Step two of our credit repair guide concerns the information you will need to view your credit reports on line. Not all credit repair advice will include this information, but we think it is relevant. Working on improving your credit score can be frustrating enough, without having to visit a site several times, because you did not have certain basic information to prove your identity. In order to verify your identity, you will be asked a few questions about yourself. You may want to have account numbers and banking information available. They will not ask you to enter this information, but they may ask you to confirm this information. They may also ask questions about previous addresses. This was difficult for me, because I have lived at the same address for over seven years and could not remember my old address. If for some reason, you can not access your credit reports on line, the credit bureaus provide toll free numbers and mailing addresses to use instead.

Step three of our credit repair guide is similar to the credit repair advice that you will see in most places. Review your credit reports for inaccurate, out-dated, incomplete or unverifiable information. Unverifiable is a term that a lot of information on your report may fall under. If you claim that information is inaccurate and the credit bureaus are unable to “verify” the information, then they will remove it from your report. Removing negative items from your credit reports should improve your credit score. Companies must be very careful about the credit repair advice that they give out. They should not recommend that you dispute information which is accurate and of course you do not want to dispute anything that is good or “paid as agreed”.

Step four of our credit repair guide involves communicating with the credit bureaus. Some of the credit bureaus allow you to dispute information on line. These sites are not particularly user friendly and reporting inaccuracies on line does not mean that they will investigate any faster. It generally takes thirty to forty-five days to receive a corrected copy of your credit report. This is why most credit repair advice includes words about being patient. While you may wish that you could improve your credit scores overnight, legal credit repair strategies will not work that quickly. In fact many government agencies and the credit bureaus themselves advise that only time and patience will improve credit scores. However, if there is inaccurate information on your report and you can get it removed, then you can decrease the wait time substantially.

Step five of our credit repair guide involves communicating with your creditors. If you have had a history of late payments, but you are now current, you may ask the creditors to remove the history of the late payments from your report. You can tell them that you are attempting to qualify for a low interest loan and you just need to improve your score by a few points. You can call your creditors on the phone or send them a letter. This is called “good will” negotiation. Some credit repair companies will prepare these and other letters for you. They charge a fee for this service and other credit repair advice, but if you feel that you are not a good communicator or do not have the patience to do it yourself, a reputable credit repair company is an option.

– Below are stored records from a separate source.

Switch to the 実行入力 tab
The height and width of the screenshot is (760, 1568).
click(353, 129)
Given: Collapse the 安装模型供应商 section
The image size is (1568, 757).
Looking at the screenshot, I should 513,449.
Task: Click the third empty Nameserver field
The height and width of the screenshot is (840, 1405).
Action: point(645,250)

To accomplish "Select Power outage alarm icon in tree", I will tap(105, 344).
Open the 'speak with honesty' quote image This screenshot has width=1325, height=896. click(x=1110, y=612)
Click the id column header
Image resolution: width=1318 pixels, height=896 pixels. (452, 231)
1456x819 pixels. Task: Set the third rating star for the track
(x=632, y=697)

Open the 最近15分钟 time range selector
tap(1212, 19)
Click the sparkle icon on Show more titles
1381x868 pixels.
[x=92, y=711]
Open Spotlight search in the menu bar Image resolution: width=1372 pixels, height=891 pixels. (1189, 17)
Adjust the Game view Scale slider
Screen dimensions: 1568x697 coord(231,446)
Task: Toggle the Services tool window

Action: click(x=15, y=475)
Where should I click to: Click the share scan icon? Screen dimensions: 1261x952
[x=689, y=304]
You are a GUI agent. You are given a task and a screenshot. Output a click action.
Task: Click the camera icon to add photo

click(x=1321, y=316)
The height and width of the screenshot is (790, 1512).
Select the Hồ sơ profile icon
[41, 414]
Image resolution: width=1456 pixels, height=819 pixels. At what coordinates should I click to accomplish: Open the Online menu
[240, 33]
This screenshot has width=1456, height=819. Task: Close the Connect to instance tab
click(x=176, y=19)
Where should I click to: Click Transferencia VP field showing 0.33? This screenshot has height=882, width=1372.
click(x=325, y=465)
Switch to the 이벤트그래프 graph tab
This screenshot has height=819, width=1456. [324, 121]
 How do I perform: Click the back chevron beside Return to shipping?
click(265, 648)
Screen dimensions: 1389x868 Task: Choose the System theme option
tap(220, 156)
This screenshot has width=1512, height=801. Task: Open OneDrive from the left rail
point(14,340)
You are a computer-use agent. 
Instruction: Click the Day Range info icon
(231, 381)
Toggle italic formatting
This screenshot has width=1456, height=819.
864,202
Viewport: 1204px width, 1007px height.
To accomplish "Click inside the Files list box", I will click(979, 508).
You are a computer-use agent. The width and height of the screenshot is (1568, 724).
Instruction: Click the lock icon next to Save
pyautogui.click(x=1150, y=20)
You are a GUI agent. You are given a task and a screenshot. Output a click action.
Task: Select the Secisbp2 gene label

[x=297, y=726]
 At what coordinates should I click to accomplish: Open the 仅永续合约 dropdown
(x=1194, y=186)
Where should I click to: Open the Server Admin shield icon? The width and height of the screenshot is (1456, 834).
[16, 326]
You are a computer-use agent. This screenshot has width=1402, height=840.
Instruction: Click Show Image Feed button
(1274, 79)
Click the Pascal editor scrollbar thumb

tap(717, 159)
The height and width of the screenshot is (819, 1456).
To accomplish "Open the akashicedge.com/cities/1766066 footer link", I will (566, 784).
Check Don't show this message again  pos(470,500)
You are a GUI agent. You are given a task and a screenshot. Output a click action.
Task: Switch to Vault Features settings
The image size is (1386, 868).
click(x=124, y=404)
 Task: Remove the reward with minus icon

The last step of this brief credit repair guide is really just a bit of credit repair advice; don’t give up. You can improve your credit score. You can do it yourself or you can hire someone to help you. It may be frustrating and time consuming. There are some scams and schemes that you should avoid and if you do hire someone, make sure they outline their fees up front and clearly define the services that they can perform.

We hope this credit repair guide will get you started down the road to better credit. If you need more information, visit the Credit Repair Blog.